The importance of this work raises a bigger question than that of our individual responsibility to how we behave. While it’s easy for us to throw around the guilty verdict, pitch it in someone else’s backyard (because, after all, you would never raise a monster in your family) the character of Charlotte all too well portrays how this can occur to the best of mothers, rearing the best of children. When confronting her husband about what could have gone wrong in their parenting and sex education (or the lack thereof), the question that rings loudest is “When was I suppose to tell him?”

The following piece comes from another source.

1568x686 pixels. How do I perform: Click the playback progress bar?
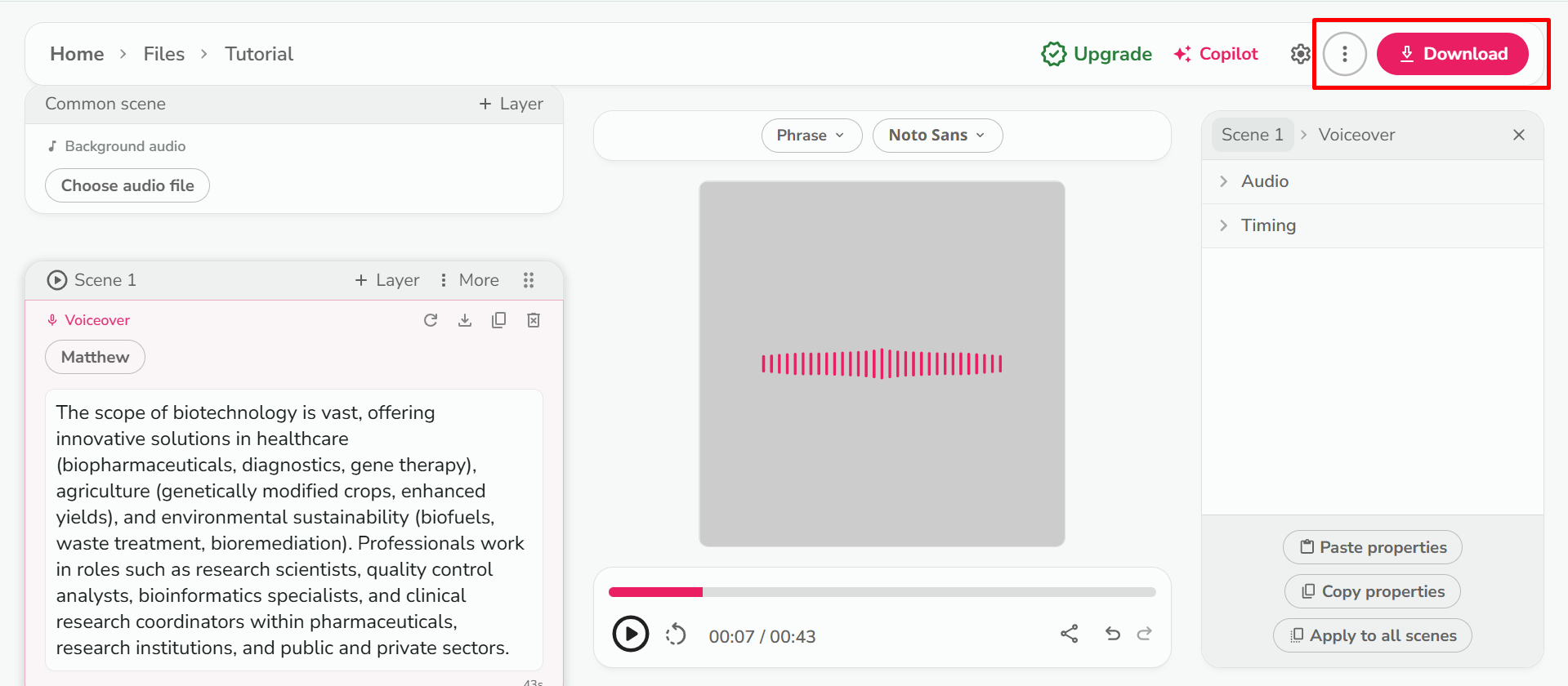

Not about sex. About consent. In a society that convinces young boys that the world is theirs for the taking, to “get up and be a man” in the face of suffering, to flaunt and spray their masculinity as a form of desirability, we largely create punishments for sexual abuse, but hardly solutions. Our girls grow up learning about sex and relationships through Disney films and our boys educate themselves watching porn. The lack of knowledge creates dissonance and unhealthy relationships with sex, including guilt, shame, and nonconsensual harm. Our girls grow up expecting Prince Charming and our boys think girls should act like adult film stars. This gets exponentially harder for our LGBT youth and children dealing with gender identity and lack of support within their familiar units. An issue that the character of Joey delivers with heart-wrenching results. Sexual assault goes unreported more often in cases that aren’t heterosexual, or white, or affluent. We fail the victims and we fail prevention in potential perpetrators. The conversations have to start at home. We can drop the puritan act, tell our children all about sex, and stick to the truth — the ugly parts as well as the good. Start with the fact that sex isn’t a purely procreational act, but that most folks engage in sex for pleasure. Consent will be easier to discuss that way. The “when are we supposed to tell them?” becomes as easy as soon as they start to get curious.
On my way, home, my eight-year-old son who often accompanies me to my review assignments and had patiently sat through the 80-minute adult content emotional production asked me what rape was. So I told him.